Copy the following lines verbatim, beginning with the line that contains "Find the location of a particular element. This" and continuing through the line that contains "coordinates (1060, 696).".

Extracted material:
——————

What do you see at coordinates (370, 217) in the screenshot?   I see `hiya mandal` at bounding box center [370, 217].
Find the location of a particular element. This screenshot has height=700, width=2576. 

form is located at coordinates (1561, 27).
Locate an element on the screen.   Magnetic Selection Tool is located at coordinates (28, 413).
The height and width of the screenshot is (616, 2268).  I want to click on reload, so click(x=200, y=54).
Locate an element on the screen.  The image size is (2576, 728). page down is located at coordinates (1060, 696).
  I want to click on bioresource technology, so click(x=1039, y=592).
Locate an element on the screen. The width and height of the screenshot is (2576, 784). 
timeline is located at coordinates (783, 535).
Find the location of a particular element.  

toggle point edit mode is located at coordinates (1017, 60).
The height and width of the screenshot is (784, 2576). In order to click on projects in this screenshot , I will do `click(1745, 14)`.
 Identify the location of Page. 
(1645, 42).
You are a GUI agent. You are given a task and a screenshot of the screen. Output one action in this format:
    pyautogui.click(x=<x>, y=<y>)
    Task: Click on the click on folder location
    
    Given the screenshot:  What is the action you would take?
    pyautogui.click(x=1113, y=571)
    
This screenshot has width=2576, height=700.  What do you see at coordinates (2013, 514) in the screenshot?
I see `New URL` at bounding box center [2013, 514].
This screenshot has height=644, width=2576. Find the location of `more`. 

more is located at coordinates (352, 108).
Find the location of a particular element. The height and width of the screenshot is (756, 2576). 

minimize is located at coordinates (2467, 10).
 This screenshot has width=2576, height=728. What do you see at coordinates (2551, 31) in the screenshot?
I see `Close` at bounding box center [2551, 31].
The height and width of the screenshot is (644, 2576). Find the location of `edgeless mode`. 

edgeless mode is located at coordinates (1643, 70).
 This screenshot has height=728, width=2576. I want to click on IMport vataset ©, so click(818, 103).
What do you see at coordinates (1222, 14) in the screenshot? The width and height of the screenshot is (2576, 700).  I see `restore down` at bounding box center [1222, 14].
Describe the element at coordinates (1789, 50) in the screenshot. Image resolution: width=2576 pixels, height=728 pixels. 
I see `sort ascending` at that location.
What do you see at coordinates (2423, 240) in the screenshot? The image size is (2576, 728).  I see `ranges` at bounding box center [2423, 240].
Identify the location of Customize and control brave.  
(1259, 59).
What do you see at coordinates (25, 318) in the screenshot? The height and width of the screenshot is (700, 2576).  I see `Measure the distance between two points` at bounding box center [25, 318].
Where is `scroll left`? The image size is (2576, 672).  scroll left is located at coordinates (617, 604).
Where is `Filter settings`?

——————

Worked answer:
Find the location of a particular element. This screenshot has height=700, width=2576. 

form is located at coordinates (1561, 27).
Locate an element on the screen.   Magnetic Selection Tool is located at coordinates (28, 413).
The height and width of the screenshot is (616, 2268).  I want to click on reload, so click(x=200, y=54).
Locate an element on the screen.  The image size is (2576, 728). page down is located at coordinates (1060, 696).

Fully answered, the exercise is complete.